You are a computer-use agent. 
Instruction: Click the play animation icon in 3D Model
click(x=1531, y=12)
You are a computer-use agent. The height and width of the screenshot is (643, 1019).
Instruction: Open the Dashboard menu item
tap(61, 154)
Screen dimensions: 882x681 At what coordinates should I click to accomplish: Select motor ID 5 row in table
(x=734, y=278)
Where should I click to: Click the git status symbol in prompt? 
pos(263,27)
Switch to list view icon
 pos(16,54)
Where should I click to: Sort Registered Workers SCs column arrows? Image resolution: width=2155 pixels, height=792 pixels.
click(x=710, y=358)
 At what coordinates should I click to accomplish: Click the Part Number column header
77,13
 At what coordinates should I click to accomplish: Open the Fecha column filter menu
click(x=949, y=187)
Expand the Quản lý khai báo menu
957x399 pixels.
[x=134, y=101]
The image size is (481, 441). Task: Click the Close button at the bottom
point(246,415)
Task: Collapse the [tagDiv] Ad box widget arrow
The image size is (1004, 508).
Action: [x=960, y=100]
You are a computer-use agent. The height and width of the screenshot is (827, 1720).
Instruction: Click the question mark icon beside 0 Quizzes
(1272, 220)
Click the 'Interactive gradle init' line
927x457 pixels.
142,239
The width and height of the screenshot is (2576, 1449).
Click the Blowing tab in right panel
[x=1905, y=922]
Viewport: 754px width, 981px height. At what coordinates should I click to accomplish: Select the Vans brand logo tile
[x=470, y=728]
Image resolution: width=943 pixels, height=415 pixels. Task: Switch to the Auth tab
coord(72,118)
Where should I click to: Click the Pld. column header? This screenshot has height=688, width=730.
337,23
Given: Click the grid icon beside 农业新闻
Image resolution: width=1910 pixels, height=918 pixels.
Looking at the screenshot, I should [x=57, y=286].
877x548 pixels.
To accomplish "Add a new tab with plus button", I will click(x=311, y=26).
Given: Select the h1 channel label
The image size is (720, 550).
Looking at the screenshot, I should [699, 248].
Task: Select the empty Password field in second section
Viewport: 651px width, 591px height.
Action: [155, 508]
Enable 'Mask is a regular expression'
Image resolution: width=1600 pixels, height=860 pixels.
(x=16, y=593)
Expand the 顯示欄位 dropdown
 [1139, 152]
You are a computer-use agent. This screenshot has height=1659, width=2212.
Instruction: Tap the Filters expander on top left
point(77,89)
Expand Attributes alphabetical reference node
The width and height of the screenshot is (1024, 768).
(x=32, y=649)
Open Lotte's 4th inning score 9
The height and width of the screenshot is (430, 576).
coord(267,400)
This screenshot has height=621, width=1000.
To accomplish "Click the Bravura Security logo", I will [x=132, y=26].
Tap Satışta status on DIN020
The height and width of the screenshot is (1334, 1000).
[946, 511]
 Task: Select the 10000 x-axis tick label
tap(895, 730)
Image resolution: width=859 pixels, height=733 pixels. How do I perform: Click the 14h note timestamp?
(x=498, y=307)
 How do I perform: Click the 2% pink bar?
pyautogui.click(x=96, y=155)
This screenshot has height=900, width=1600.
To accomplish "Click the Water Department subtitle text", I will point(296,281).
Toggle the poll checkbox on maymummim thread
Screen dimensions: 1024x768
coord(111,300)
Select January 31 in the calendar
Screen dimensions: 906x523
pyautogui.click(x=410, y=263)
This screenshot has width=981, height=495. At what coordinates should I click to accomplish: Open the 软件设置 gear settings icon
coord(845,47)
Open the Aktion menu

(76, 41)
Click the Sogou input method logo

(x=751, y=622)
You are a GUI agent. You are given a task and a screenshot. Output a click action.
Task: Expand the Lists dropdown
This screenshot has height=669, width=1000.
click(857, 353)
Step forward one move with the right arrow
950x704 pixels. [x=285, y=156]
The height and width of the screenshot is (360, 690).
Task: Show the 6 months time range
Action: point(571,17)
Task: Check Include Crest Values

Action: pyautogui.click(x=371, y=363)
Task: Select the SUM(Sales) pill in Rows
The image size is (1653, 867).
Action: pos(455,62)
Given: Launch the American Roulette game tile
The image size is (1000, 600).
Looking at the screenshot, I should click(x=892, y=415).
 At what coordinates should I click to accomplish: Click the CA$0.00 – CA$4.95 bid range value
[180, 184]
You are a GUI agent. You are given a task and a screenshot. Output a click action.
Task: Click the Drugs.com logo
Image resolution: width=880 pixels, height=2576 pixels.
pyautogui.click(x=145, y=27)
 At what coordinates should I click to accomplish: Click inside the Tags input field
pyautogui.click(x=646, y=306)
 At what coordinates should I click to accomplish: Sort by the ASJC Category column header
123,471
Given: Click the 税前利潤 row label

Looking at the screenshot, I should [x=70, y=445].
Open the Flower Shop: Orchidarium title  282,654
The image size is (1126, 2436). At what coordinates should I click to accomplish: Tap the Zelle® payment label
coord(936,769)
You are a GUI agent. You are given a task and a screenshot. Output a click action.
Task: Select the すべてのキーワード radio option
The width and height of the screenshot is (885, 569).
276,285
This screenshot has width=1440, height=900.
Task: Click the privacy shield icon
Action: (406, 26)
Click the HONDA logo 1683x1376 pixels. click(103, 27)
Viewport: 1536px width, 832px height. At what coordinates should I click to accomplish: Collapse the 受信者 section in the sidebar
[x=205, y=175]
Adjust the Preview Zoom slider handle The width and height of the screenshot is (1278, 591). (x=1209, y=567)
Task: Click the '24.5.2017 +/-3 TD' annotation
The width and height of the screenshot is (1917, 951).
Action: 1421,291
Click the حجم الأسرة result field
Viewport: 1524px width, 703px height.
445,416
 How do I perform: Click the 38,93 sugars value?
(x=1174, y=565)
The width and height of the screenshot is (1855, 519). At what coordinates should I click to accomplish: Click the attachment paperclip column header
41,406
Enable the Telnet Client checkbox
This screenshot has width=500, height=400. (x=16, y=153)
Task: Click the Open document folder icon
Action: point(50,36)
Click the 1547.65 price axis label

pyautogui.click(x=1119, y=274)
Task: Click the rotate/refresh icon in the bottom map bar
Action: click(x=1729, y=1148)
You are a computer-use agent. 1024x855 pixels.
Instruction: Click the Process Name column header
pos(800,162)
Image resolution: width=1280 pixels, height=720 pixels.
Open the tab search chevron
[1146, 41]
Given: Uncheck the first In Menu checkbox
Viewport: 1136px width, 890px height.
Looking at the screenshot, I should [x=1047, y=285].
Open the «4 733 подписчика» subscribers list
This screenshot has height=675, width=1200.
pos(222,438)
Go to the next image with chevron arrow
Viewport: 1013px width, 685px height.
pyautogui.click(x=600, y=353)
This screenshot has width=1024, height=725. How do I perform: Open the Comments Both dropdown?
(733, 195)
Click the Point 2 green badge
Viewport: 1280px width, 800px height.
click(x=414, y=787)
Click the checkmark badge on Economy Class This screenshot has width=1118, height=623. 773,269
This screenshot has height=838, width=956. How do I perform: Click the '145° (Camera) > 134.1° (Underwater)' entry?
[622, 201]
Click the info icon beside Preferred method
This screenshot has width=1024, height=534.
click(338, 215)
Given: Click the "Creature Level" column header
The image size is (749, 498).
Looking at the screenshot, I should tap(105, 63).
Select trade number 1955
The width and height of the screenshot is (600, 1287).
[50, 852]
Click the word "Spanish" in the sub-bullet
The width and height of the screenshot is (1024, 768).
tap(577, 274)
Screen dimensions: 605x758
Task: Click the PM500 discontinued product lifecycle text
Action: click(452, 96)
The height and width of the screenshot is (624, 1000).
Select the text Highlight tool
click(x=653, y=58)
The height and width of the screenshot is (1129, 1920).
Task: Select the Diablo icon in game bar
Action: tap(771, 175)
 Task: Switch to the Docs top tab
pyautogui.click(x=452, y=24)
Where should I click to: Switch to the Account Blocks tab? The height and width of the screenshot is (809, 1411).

◆ ◆ ◆ ◆ ◆ ◆ ◆

* _Task_
Go through the records and report each line that contains "will".

* _Answer space_
To accomplish "Add a new tab with plus button", I will click(x=311, y=26).
To accomplish "Click the Bravura Security logo", I will [x=132, y=26].
To accomplish "Click the Water Department subtitle text", I will point(296,281).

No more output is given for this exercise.